This topic describes how to use your Alibaba Cloud account to configure security policies for RAM users.


  1. Log on to the RAM console by using your Alibaba Cloud account.
  2. In the left-side navigation pane, choose Identities > Settings.
  3. On the Security Settings tab, click Modify RAM User Security Settings.
  4. In the Modify RAM User Security Settings panel, configure the parameters.
    • Remember MFA for Seven Days: specifies whether to allow RAM users to remember the multi-factor authentication (MFA) devices for seven days.
    • Manage Passwords: specifies whether to allow RAM users to change their passwords.
    • Manage AccessKey Pairs: specifies whether to allow RAM users to manage their AccessKey pairs.
    • Manage MFA Devices: specifies whether to allow RAM users to enable and disable MFA devices.
    • MFA for RAM User Logons: specifies whether MFA is required for all RAM users when the RAM users use usernames and passwords to log on to the Alibaba Cloud Management Console.
      • Enable for All Users: specifies that MFA is required for all RAM users.
        Note If you select Enable for All Users for the MFA for RAM User Logons parameter, MFA for sensitive operations is enabled for all RAM users. If a RAM user wants to perform a sensitive operation in the Alibaba Cloud Management Console, risk control is triggered and the RAM user is required to pass MFA again. For more information, see MFA for sensitive operations.
      • Apply User-specific Configuration: specifies that user-specific settings are applied. For more information, see Manage console logon settings for a RAM user.
    • Logon Session Validity Period: specifies the validity period of a logon session. The validity period is measured in hours. Valid values: 1 to 24. Default value: 6.
      Note If you assume a RAM role or use single sign-on (SSO) to log on to the Alibaba Cloud Management Console, the validity period of your session is no greater than the value of the Logon Session Validity Period parameter. For more information, see Assume a RAM role and SAML response for role-based SSO.

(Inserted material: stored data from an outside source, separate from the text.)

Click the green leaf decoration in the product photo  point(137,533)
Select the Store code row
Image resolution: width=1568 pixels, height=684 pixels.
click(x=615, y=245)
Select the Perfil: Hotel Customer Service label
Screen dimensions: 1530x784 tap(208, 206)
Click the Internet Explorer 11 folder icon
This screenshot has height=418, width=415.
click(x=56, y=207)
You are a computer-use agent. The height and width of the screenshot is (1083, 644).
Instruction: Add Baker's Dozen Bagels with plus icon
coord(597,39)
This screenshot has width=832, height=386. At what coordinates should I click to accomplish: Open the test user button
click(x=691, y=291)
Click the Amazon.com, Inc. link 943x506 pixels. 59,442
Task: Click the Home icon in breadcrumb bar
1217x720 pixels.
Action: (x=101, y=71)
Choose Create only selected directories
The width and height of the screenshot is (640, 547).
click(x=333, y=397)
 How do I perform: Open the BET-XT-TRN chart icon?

    • Logon Address Mask: specifies the IP addresses from which you can log on to the Alibaba Cloud Management Console by using a password or SSO. By default, this parameter is left empty, which indicates that logon from all IP addresses is allowed. If you enter IP addresses in this field, console logons, including password-based and SSO-based logon, from these IP addresses are limited. However, API calls that are initiated from these IP addresses by using AccessKey pairs are not limited. You can click Add to enter up to 25 IP addresses.
  5. Click OK.
    Note The settings take effect on all the RAM users of your Alibaba Cloud account.